Activity ->
Begin at the line that contains "You are a computer-use" and reproduce it along with every line after it to the end of the listing; skip any pictures.

Records to process ->
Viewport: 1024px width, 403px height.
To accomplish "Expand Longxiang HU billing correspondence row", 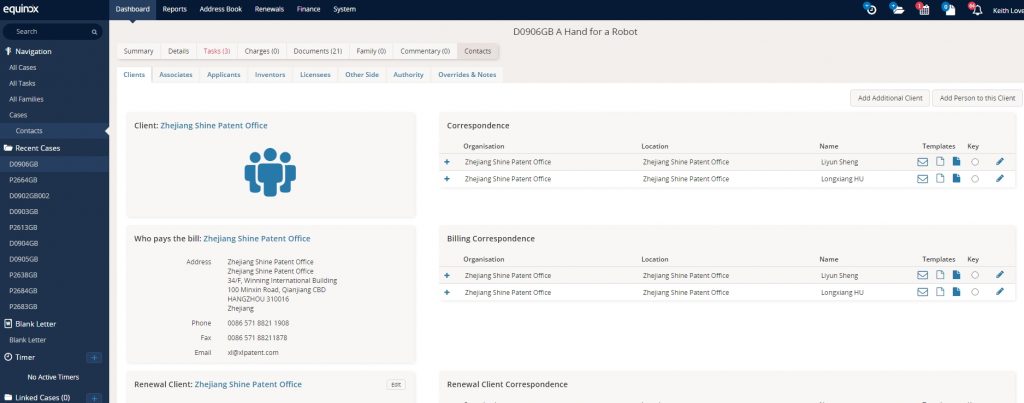I will click(447, 292).
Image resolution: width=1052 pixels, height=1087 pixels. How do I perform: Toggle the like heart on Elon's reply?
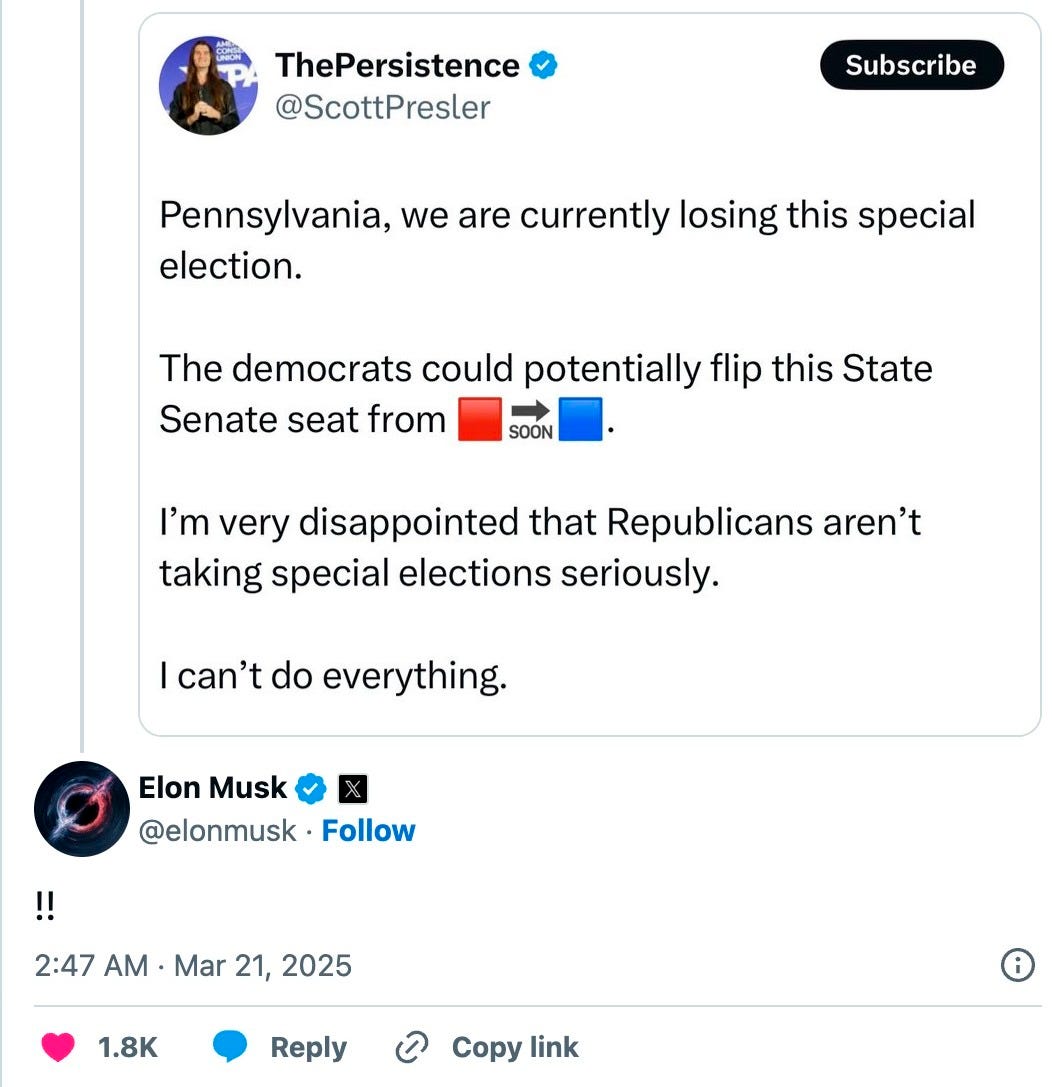(57, 1044)
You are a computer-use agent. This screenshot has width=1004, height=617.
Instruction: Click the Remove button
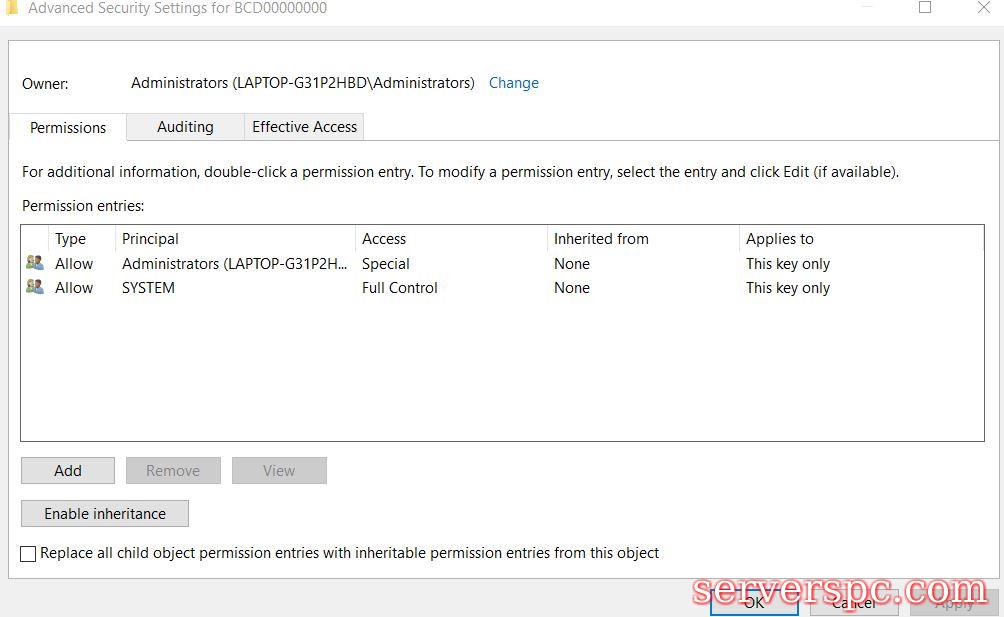tap(173, 471)
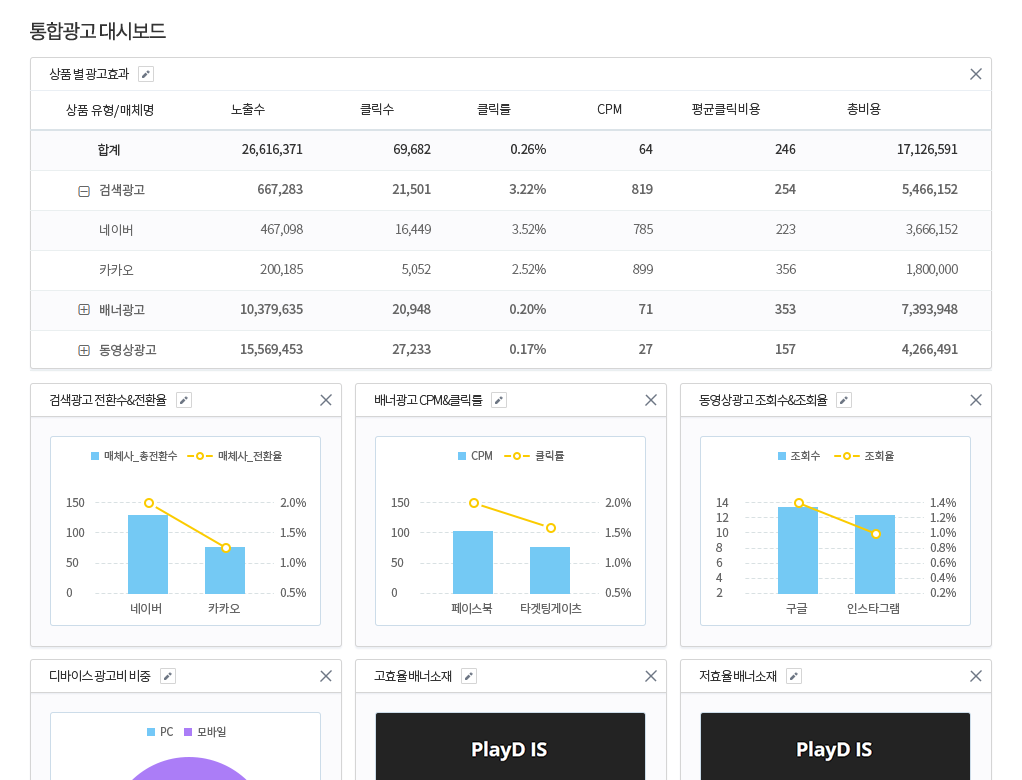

Exercise solution ->
You are a computer-use agent. This screenshot has width=1004, height=617.
Instruction: Click the Remove button
tap(173, 471)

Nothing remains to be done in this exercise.